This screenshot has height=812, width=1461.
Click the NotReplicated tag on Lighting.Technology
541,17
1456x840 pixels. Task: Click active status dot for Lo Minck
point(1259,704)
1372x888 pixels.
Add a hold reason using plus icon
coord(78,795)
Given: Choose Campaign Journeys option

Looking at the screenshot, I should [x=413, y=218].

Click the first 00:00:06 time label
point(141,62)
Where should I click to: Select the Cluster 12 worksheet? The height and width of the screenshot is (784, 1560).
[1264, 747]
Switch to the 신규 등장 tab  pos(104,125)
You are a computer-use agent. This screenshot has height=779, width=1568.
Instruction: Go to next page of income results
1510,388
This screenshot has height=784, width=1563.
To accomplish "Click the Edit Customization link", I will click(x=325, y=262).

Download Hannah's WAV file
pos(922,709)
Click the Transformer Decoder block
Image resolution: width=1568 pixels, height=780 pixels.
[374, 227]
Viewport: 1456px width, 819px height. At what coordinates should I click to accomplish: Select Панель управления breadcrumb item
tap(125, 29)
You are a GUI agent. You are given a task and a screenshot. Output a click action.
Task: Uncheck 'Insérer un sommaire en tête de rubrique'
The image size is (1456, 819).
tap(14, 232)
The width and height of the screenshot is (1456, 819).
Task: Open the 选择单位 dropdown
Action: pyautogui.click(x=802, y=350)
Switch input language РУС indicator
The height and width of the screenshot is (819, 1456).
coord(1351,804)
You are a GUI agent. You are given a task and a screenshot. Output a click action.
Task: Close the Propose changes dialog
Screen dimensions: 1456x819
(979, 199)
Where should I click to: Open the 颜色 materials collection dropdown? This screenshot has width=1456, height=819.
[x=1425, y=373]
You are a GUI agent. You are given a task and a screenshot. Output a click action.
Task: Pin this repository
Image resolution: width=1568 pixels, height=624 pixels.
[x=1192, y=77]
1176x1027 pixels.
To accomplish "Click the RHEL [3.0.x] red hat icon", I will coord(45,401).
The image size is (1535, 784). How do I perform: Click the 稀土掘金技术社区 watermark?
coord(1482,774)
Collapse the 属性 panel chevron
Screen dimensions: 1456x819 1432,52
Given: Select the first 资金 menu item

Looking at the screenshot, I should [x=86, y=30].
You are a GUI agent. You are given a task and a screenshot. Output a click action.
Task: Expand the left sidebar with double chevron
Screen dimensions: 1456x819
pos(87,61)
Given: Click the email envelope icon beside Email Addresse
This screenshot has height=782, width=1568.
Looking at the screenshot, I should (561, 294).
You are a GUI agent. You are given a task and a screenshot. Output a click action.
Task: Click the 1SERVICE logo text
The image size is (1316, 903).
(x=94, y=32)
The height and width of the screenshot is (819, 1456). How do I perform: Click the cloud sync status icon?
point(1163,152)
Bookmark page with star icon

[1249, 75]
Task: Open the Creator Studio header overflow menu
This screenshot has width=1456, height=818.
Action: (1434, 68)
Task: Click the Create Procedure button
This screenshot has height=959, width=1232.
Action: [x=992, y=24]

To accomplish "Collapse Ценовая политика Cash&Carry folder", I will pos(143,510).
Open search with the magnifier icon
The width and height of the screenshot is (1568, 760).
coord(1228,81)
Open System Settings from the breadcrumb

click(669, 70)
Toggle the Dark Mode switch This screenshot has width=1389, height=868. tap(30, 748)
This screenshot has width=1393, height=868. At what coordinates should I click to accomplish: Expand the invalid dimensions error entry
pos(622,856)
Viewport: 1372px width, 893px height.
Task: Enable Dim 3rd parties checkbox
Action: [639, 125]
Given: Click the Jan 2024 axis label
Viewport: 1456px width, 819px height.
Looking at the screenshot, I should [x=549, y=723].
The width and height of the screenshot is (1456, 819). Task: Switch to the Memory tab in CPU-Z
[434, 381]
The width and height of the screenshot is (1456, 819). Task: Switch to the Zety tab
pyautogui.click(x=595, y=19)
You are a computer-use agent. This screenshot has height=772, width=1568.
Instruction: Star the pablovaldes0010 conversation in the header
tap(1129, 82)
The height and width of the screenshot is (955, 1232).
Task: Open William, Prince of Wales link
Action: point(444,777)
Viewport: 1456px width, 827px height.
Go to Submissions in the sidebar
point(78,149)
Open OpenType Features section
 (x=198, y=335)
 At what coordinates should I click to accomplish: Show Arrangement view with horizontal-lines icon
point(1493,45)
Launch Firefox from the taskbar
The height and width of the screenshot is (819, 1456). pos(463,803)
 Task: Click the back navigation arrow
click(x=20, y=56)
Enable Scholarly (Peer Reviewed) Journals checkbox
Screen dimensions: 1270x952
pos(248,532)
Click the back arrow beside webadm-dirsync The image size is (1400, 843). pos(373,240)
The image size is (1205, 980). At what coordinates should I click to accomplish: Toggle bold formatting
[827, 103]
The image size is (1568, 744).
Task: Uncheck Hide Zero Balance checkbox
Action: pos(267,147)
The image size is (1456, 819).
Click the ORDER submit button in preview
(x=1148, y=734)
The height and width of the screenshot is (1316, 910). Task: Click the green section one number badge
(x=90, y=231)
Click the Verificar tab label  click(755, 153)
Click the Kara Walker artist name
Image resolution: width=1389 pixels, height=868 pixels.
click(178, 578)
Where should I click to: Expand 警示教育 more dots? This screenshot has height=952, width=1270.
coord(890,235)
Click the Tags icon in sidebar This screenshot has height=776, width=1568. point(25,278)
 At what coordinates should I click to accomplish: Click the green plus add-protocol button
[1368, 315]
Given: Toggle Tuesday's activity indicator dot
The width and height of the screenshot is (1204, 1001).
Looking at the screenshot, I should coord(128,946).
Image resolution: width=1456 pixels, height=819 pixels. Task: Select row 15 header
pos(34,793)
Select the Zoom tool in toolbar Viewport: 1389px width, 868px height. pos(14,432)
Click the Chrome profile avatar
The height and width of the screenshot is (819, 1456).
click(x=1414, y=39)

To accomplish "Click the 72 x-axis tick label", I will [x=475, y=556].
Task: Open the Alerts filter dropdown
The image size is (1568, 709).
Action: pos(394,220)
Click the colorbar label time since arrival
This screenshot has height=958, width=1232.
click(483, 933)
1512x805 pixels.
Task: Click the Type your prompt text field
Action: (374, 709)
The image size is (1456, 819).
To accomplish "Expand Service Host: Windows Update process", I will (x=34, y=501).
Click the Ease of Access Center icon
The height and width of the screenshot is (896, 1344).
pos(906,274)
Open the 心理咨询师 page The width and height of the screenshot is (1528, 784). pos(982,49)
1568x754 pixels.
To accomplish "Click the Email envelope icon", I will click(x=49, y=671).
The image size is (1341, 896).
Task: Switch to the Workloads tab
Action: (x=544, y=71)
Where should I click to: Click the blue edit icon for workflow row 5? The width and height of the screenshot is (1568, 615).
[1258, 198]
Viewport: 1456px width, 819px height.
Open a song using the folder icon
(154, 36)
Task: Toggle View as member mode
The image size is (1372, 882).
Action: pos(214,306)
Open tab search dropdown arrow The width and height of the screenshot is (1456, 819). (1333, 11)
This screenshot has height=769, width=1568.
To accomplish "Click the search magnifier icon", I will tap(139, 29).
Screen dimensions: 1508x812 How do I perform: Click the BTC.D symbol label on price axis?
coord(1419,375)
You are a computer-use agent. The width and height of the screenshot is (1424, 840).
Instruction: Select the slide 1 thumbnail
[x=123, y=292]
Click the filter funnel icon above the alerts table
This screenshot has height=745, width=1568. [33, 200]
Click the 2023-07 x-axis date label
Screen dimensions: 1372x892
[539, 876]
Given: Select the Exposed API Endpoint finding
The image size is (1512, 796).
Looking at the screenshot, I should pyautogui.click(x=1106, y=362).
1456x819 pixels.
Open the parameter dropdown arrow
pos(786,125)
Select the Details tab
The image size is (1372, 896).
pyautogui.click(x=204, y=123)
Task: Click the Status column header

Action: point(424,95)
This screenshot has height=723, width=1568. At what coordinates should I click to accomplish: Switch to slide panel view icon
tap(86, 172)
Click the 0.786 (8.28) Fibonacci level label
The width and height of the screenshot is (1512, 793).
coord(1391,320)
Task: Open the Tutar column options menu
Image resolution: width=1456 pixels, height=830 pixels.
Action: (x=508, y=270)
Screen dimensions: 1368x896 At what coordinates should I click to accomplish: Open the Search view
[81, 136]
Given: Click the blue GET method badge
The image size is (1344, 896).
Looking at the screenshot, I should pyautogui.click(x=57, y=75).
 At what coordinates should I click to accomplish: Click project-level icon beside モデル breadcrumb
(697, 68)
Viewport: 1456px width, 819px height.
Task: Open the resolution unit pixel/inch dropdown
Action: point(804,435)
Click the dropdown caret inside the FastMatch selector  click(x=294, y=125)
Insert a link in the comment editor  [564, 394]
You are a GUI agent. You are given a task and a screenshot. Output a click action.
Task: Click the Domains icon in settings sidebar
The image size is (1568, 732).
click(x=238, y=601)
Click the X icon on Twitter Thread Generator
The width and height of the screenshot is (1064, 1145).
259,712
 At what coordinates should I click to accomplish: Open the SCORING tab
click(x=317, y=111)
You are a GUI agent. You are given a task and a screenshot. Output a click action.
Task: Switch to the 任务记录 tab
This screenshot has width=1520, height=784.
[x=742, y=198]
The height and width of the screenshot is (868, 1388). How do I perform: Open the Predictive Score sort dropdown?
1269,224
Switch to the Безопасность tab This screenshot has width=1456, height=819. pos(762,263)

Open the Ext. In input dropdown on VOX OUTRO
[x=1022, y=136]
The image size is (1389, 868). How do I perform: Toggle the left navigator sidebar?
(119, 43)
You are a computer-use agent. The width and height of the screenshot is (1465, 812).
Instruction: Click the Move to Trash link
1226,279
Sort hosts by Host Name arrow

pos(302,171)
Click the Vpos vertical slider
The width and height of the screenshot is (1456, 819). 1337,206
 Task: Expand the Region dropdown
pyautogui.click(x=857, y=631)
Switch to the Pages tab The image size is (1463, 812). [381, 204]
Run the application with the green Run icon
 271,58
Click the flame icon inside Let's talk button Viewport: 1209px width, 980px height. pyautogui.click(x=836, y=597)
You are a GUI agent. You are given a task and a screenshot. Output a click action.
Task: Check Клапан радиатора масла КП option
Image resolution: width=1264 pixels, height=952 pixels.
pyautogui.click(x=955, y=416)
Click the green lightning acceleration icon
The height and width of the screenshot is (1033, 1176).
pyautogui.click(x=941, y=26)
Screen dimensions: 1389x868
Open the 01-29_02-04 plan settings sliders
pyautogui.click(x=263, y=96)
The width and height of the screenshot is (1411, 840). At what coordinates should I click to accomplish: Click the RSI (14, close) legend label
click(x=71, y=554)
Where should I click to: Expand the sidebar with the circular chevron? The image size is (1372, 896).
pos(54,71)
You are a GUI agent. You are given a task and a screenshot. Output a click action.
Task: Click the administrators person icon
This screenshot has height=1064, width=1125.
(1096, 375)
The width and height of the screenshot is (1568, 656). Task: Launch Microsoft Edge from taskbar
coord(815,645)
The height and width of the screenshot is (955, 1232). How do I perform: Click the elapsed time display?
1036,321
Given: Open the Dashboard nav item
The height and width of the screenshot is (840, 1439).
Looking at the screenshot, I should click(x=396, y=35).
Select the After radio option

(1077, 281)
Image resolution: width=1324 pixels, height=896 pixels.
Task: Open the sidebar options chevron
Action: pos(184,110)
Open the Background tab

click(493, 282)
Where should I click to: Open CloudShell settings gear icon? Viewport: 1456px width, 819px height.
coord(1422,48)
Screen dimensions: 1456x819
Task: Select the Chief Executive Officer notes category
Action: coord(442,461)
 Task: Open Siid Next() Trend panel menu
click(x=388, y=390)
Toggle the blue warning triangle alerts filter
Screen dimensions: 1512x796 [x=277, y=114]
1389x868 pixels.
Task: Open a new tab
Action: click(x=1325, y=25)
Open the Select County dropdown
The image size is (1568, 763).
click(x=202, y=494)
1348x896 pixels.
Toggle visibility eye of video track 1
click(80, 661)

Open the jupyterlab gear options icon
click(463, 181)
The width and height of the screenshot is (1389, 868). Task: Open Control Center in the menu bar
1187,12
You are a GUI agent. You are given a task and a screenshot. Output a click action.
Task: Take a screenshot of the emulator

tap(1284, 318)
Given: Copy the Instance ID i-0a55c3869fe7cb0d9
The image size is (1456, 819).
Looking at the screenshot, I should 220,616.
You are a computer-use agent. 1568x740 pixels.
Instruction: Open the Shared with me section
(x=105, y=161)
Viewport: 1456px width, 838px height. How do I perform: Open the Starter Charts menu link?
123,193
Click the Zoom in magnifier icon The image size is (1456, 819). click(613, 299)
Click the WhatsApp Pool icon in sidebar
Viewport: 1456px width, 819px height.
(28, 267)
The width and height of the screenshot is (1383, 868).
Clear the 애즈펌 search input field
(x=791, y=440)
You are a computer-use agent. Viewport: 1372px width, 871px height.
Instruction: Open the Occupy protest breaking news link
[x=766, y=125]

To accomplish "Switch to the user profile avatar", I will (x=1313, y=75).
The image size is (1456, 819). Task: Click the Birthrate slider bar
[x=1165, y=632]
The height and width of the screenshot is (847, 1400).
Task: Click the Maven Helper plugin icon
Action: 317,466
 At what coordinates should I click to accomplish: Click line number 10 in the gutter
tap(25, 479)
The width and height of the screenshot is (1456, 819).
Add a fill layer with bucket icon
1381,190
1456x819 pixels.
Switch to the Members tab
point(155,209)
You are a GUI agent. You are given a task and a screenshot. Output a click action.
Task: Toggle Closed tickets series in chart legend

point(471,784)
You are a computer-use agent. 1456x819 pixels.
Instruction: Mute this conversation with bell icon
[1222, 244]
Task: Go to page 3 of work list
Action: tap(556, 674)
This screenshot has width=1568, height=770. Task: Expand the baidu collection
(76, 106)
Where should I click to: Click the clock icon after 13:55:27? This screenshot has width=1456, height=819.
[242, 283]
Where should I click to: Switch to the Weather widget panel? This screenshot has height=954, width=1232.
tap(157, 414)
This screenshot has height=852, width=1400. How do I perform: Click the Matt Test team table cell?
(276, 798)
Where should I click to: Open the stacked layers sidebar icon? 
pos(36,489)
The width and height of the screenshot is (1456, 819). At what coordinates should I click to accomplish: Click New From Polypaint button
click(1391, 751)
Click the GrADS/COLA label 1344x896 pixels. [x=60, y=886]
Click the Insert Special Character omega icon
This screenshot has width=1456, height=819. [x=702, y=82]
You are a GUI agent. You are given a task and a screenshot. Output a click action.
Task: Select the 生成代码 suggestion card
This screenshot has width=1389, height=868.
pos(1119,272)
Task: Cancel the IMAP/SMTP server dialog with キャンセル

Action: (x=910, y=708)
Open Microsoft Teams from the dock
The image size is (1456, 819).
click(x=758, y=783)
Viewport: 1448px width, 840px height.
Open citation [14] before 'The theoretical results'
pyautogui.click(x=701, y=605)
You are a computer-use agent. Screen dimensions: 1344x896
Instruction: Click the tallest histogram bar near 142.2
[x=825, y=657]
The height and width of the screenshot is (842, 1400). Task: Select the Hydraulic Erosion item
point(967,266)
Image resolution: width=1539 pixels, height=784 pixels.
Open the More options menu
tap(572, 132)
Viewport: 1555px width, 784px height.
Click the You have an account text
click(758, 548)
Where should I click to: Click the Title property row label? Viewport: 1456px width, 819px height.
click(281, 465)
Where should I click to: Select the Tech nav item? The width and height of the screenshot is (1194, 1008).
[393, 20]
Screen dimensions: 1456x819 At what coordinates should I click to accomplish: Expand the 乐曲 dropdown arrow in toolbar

• • • • •

*WHAT IS NEEDED*
Could you filter the entries above for lines holding the string "toolbar" and copy them?

*RESULT FOR THIS TASK*
Select the Zoom tool in toolbar Viewport: 1389px width, 868px height. pos(14,432)
Screen dimensions: 1456x819 At what coordinates should I click to accomplish: Expand the 乐曲 dropdown arrow in toolbar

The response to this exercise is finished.